Il n'empêche que, comme le souligne Alvaro Uribe, cette reconnaissance explicite du conflit, en entraine bien une autre, même si elle reste implicite, de l'adversaire comme belligérant et non comme terroriste. Ce tournant dans le discours gouvernemental, préalable nécessaire au retour des deux parties à la table des négociations - comme était nécessaire le processus de libération des otages dans lequel se sont engagées les FARC depuis la mort de leur chef historique, Manuel Marulanda - marque une nouvelle étape dans le conflit, et l'on peut à priori se réjouir de ce que la realpolitik l'emporte sur l'idéologie et ouvre la porte à la (perspective d'un espoir de processus de) paix.


Cependant, parmi son torrent d'imprécations plus passionnelles  qu'analytiques (mais c'est peut-être  en partie dû au format  tweet), l'avant-dernière remarque d'Alvaro Uribe Velez soulève involontairement un point intéressant qui pourrait donner lieu une interprétation bien plus machiavélique de la reconnaissance du conflit à travers la Ley de Victimas

"Guérilla et paramilitaires détruisent l'État de Droit, personne n'a légitimé les paramilitaires, pourquoi maintenant la guérilla ?" demande ainsi l'ex-président dans une relecture étrange de la déclaration de Santos, puisque celui-ci a reconnu le conflit armé en général et non la guérilla en particulier, ni n'a exclu explicitement les paramilitaires dudit conflit.

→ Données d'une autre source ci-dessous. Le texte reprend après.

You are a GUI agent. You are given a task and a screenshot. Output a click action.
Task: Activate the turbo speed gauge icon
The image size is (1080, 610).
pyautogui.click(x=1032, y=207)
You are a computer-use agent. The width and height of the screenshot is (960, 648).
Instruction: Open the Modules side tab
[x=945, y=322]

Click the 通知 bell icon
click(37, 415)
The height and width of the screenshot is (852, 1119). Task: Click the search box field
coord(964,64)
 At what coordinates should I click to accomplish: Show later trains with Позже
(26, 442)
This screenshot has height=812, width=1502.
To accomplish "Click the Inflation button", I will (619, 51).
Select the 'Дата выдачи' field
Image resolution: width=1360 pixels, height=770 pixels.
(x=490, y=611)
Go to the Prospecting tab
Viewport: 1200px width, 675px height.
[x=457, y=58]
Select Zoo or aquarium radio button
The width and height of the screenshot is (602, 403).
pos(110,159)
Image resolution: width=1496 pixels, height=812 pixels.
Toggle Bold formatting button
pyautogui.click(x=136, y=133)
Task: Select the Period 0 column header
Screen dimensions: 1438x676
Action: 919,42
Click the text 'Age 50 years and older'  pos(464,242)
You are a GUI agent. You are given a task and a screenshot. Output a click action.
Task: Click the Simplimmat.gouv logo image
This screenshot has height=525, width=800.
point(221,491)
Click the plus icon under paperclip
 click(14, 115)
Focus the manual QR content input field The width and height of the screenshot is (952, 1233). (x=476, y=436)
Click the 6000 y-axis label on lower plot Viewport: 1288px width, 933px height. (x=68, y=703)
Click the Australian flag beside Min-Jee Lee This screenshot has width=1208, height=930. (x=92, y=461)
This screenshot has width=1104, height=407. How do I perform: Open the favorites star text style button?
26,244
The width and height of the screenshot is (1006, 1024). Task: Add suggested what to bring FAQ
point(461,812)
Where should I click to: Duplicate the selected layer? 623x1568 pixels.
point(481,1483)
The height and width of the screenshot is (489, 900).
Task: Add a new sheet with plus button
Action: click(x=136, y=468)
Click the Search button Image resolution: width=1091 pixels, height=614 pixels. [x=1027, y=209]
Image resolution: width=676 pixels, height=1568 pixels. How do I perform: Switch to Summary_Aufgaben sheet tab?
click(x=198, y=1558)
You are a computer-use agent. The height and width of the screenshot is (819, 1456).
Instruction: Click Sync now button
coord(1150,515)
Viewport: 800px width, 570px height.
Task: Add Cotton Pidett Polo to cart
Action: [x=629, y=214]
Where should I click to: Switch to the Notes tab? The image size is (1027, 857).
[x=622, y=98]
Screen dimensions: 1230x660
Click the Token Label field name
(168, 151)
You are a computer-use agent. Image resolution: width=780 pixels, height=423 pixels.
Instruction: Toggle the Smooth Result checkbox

Mais c'est précisément cette confusion qui souligne l'interprétation partiale qui pourrait découler du projet de loi de victimes. En effet, si pour Uribe, reconnaitre le conflit c'est uniquement légitimer la guérilla, ce à quoi n'auraient pas eu droit  les organisations paramilitaires, c'est parce que selon lui, il n'y a plus de paramilitaires depuis la démobilisation des AUC (Auto-défenses Unies de Colombie) dans le cadre de la loi Justice et Paix mise en place lors de sa présidence. Et même si tout le monde sait que l'activité paramilitaire est de nouveau en pleine croissance depuis quelques années, les anciennes organisations membres des AUC étant partiellement  réapparues sous de nouveaux noms, comme les Aguilas Negras ou les Rastrojos, la dénomination officielle à leur encontre à changé et l'on n'entend désormais plus parler de paramilitaires mais de "bandes émergentes", ou de Bacrim, (comme Bandes criminelles), un euphémisme qui renvoie de fait plus à la délinquance commune qu'à la participation au conflit armé.

Bogotá, le 14 décembre 2010. Pochoir de DJ LU.  Photo : D. Fellous/Libre arbitre

Est ainsi ouverte la possibilité d'exclure du champ d'application de la loi les victimes des dites Bacrim, considérant qu'elles ne sont pas victimes d'une des parties du conflit mais de simples criminels de droit commun. Schématiquement, on garantirait ainsi l'indemnisation aux grands propriétaires terriens rackettés par la guérilla, tandis que le paysan chassé de sa terre par une "bande émergente" au service du même grand propriétaire se verrait gratifié d'un aimable que pena (désolé...) par la commission d'attribution. Un loi de victimes à deux vitesses, d'une certaine façon. Cette manœuvre aurait aussi pour effet de faire mécaniquement diminuer le nombre total des victimes annuelles du conflit et d'augmenter le pourcentage attribué aux FARC, puisque les statistiques officielles n'y incluraient pas les violations aux Droits de l'Homme causés par les paramilitaires, alors que celles-ci représentent plus de la moitié des cas recensés par les ONG indépendantes.

Il ne s'agit pas de condamner par avance une manipulation qui n'a pas encore eu lieu, ni d'attribuer au président Santos des intentions qu'il ne possède sans doute pas, mais simplement d'attirer l'attention sur le risques éventuels de glissement d'une reconnaissance du conflit à une négation du statut de victimes pour une partie d'entre elles afin de maintenir la vigilance sur ce thème et de s'assurer que la Ley de Victimas ne soit pas détournée de son objectif premier.